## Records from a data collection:

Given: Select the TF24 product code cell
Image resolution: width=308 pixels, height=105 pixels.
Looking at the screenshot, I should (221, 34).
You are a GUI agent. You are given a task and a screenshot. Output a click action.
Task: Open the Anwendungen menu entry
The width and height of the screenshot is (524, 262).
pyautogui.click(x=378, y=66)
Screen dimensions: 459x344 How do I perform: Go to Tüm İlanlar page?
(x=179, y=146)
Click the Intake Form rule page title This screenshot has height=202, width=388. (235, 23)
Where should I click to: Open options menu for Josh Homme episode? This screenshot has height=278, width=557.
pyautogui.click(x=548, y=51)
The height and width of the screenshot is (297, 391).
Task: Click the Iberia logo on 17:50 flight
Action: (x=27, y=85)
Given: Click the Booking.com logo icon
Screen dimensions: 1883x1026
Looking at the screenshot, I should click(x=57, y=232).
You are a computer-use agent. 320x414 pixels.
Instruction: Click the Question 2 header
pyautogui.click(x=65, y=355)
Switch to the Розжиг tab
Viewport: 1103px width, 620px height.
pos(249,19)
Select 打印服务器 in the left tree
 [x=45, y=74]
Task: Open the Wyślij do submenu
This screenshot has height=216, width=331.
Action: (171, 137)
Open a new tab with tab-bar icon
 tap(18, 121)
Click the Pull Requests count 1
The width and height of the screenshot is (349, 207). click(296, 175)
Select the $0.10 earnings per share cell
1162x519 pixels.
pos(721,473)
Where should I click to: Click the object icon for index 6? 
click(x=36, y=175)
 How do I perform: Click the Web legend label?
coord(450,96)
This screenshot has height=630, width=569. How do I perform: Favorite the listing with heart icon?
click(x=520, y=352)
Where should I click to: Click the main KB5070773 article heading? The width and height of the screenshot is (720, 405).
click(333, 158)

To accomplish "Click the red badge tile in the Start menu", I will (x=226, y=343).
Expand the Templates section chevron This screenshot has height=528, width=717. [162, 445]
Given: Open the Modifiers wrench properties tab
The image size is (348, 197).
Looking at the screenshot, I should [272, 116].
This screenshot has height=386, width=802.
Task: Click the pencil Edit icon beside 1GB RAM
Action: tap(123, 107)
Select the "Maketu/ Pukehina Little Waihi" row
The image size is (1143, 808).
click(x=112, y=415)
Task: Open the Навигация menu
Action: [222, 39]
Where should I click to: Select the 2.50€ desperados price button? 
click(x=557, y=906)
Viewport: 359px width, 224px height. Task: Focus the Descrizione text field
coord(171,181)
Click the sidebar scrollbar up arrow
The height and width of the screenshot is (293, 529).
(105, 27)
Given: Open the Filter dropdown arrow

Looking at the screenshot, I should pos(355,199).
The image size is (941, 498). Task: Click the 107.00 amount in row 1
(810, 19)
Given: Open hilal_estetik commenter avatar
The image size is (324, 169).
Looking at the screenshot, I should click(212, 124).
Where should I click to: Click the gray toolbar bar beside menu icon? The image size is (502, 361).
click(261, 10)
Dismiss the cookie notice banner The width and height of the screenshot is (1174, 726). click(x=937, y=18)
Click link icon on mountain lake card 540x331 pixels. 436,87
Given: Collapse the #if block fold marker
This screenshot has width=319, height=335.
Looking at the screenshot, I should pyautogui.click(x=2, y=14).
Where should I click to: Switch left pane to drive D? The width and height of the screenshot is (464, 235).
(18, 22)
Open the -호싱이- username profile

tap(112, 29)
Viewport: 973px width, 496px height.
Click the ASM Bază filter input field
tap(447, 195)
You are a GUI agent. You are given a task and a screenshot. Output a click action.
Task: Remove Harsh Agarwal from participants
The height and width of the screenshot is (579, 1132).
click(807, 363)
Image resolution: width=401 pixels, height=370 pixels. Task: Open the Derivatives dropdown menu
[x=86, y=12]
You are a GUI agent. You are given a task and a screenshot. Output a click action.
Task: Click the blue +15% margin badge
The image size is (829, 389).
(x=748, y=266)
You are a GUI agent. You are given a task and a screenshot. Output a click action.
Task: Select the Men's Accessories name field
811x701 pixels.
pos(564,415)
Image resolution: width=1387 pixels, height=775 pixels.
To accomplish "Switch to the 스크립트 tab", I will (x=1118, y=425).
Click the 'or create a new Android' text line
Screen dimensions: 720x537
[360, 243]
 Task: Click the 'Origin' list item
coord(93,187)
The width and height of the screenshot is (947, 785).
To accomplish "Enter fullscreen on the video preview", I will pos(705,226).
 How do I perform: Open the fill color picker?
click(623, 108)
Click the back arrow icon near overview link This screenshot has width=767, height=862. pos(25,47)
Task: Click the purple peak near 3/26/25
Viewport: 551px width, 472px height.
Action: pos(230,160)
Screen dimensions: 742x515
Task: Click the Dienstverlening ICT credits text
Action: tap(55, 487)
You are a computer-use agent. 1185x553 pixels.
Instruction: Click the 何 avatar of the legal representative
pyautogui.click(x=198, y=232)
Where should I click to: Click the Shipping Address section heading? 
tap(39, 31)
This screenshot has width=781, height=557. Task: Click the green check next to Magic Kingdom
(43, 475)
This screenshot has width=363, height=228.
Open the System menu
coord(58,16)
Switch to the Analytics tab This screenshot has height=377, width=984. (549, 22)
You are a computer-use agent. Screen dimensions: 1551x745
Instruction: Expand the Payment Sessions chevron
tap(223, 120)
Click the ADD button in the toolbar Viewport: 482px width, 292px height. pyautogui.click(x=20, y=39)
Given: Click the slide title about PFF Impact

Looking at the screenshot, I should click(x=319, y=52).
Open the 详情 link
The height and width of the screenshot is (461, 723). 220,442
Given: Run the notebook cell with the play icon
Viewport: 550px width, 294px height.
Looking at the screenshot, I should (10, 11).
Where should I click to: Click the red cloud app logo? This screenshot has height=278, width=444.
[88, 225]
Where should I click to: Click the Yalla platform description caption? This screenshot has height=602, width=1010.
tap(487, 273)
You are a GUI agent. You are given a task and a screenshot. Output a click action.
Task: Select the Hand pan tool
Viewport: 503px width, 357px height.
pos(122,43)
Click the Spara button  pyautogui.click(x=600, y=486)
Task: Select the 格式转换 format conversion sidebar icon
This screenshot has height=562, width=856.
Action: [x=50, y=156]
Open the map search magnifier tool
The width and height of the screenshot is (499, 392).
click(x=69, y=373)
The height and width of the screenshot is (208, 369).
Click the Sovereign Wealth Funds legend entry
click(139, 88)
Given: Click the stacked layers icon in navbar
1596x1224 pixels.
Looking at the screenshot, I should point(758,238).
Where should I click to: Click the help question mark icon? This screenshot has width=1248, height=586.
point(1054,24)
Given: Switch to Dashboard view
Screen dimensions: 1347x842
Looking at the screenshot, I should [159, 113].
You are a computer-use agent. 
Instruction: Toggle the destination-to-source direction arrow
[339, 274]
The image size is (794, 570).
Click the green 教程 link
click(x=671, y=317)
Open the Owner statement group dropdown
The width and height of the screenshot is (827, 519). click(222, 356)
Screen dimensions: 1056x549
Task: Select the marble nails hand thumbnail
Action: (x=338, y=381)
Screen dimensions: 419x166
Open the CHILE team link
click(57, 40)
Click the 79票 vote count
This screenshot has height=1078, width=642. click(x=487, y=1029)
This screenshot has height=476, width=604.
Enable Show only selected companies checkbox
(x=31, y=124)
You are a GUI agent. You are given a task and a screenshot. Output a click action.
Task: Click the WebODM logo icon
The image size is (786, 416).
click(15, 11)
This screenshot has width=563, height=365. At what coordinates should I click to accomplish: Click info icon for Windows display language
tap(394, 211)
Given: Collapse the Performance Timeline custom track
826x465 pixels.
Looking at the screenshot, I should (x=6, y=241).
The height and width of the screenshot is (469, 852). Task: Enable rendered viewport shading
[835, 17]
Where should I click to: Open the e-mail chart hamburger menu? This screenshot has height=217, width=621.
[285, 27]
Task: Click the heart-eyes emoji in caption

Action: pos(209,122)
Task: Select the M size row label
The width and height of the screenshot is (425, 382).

## Your goal:
Answer with a number only. How many lines in the records include the word "computer"?

## Written answer:
4